Cllr Simon Blackburn, Chair of the LGA’s Safer and Stronger Communities Board, said:

“The conversion of EU law as part of Brexit will impact on many council services that affect people’s day-to-day lives, including how to protect people from being served unsafe food.

“The post-Brexit review of EU laws gives the Government choices. We believe that food hygiene laws need to be strengthened, where necessary, with ‘Scores on the Doors’ ratings being a good area of opportunity to do this.

“With mandatory hygiene rating display already in force in Wales and Northern Ireland, the UK leaving the EU provides a crucial opportunity to toughen up food safety laws by extending the legislation to England as well. Food hygiene standards and compliance levels have risen since the scheme was introduced in Wales.

“The lack of a hygiene rating sticker in a business means customers are left in the dark on official kitchen cleanliness levels when eating or buying food there.

“A food hygiene rating distinguishes between appearance and reality. A food outlet may have nice décor but that doesn’t mean that hygiene standards are good enough to avoid being served a ‘dodgy’ burger or salad that could pose a serious risk to someone’s health.

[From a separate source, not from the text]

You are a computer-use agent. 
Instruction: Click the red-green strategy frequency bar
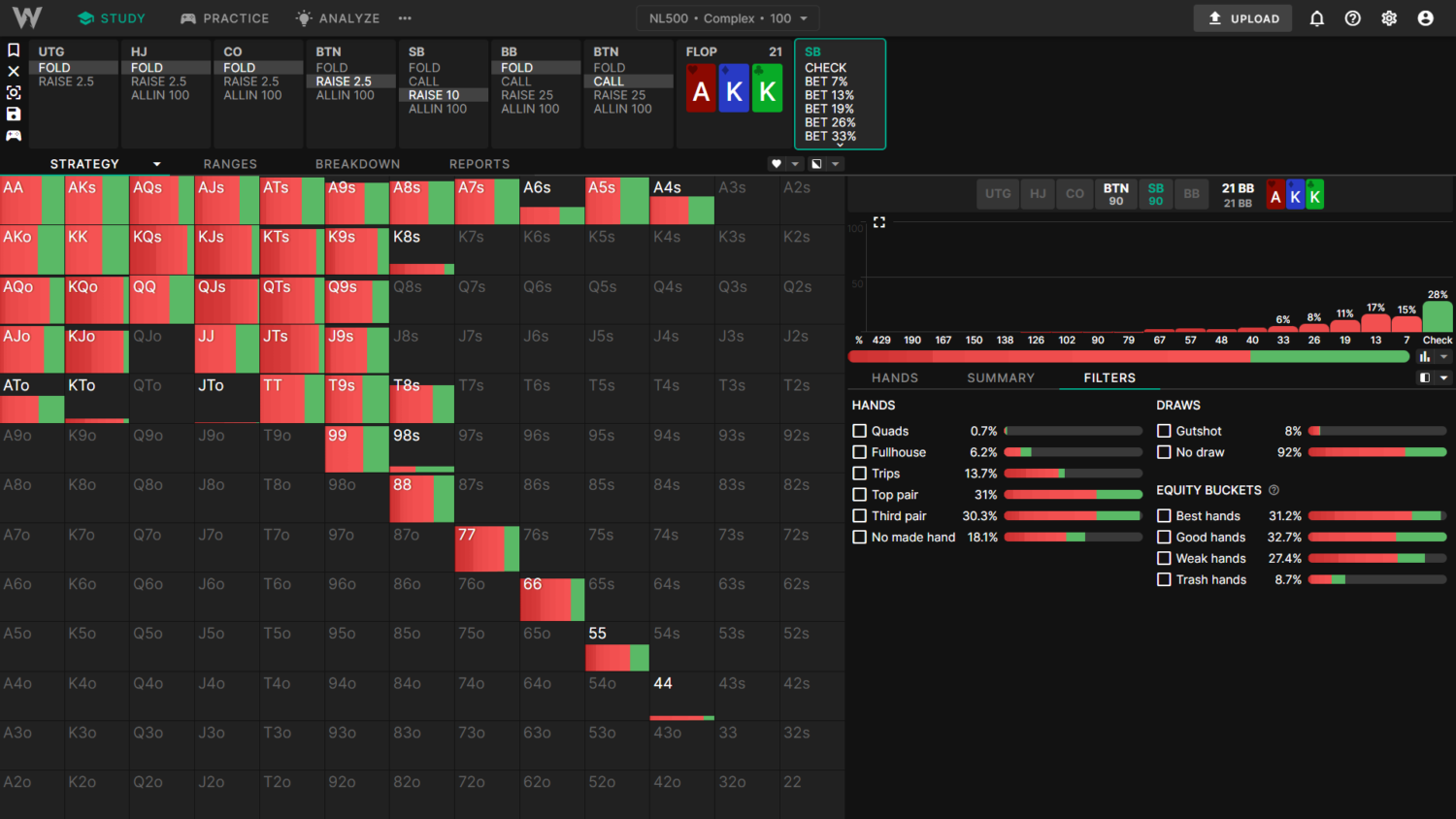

“Councils have seen some shocking examples of poor or dangerous hygiene and always take action to improve standards at rogue food premises.

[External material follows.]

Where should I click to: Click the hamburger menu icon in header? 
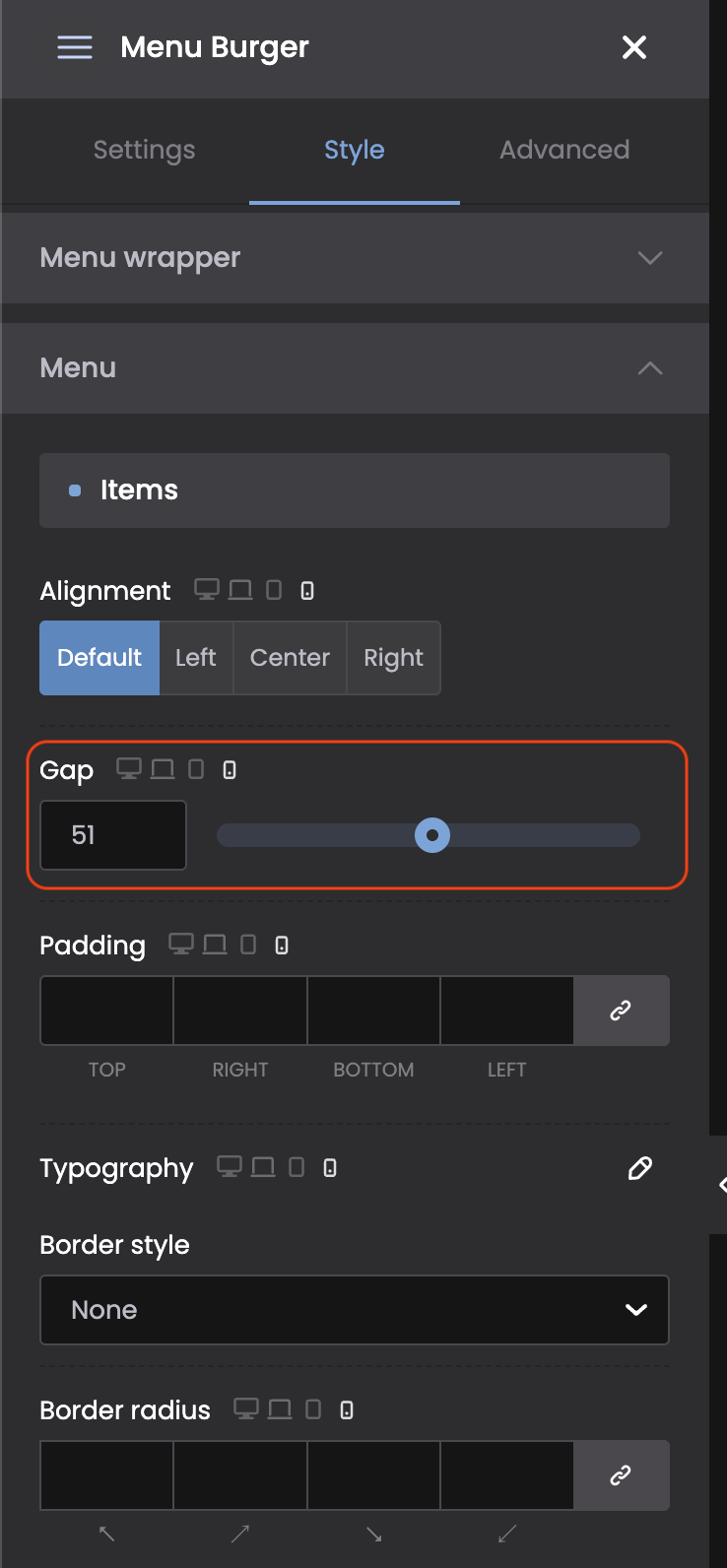[x=75, y=47]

“Making the display of hygiene ratings compulsory in England is good for business. Not only would it incentivise food outlets to improve or maintain high hygiene standards – which would reduce the risk of illness for customers – it would also improve consumer confidence and save taxpayers’ money by reducing the need for, and cost of, enforcement action by councils.”

 

  • Horrified food inspectors at Enfield Council found a rat’s nests with live babies, cockroaches leaving flour in a dough mixer machine, and rat faeces and urine over food packaging materials during an inspection at a bakery. Following a prosecution by the council, the bakery and its owner were ordered to pay a total of £7,176 in fines and costs.

 

  • In a prosecution brought by Hillingdon Council, a West London fast food restaurant and its director were ordered to pay £19,518 after mouse droppings were found in the food preparation area, staff were not washing their hands before touching customers’ food and food was left in freezers that were not switched on. The restaurant had been given a zero food hygiene rating but had repeatedly ignored warnings to improve cleanliness standards.

 

  • A Merseyside restaurant was prosecuted by Sefton Council after health inspectors found dead flies in pans of bolognese, bird faeces in an extractor fan and out-of-date lasagne, and a large dead insect in a trifle. There was also no disinfectant product on the premises. The owner was fined £750.

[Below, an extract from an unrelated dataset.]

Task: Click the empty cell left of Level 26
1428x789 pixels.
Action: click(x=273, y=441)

http://www.liverpoolecho.co.uk/news/liverpool-news/restaurant-inspection-uncovers-dead-flies-12845128

  • Following a prosecution by Waltham Forest Council, the owner of a Chinese restaurant was banned from operating a business for life and ordered to pay £11,576 after it was found to be infested with cockroaches. Shelving that contained food was also contaminated with mice droppings and urine, and there was a foul odour of rotting food.

 

  • In a prosecution by Harrow Council, the owner of a vermin-infested fast food shop received a lifetime ban on running a food business and was ordered to pay £24,905 after food hygiene inspectors found rodent droppings all over the premises, including on rotting cucumbers and tomatoes, and in food storage, preparation and serving areas. The shop was so filthy that even its food safety guide was found covered in dirt on the floor.

In a separate prosecution by the council, the owner of a “cash and carry” was fined £4,550 after bite marks, excrement and urine was found on chocolate bars on sale due to a rat infestation.

  • The owners of an Essex pub and one of its directors were ordered to pay a total of £43,358 after rats were found nesting under the fridge in its kitchen, following a prosecution by Chelmsford City Council. The pub was shut down and one of the directors banned indefinitely from managing any food business.

·         The owner of a kebab takeaway was ordered to pay £3,550 at court after officers at South Oxfordshire District Council found that a food storage building was infested by rats and covered in dirt and rat droppings.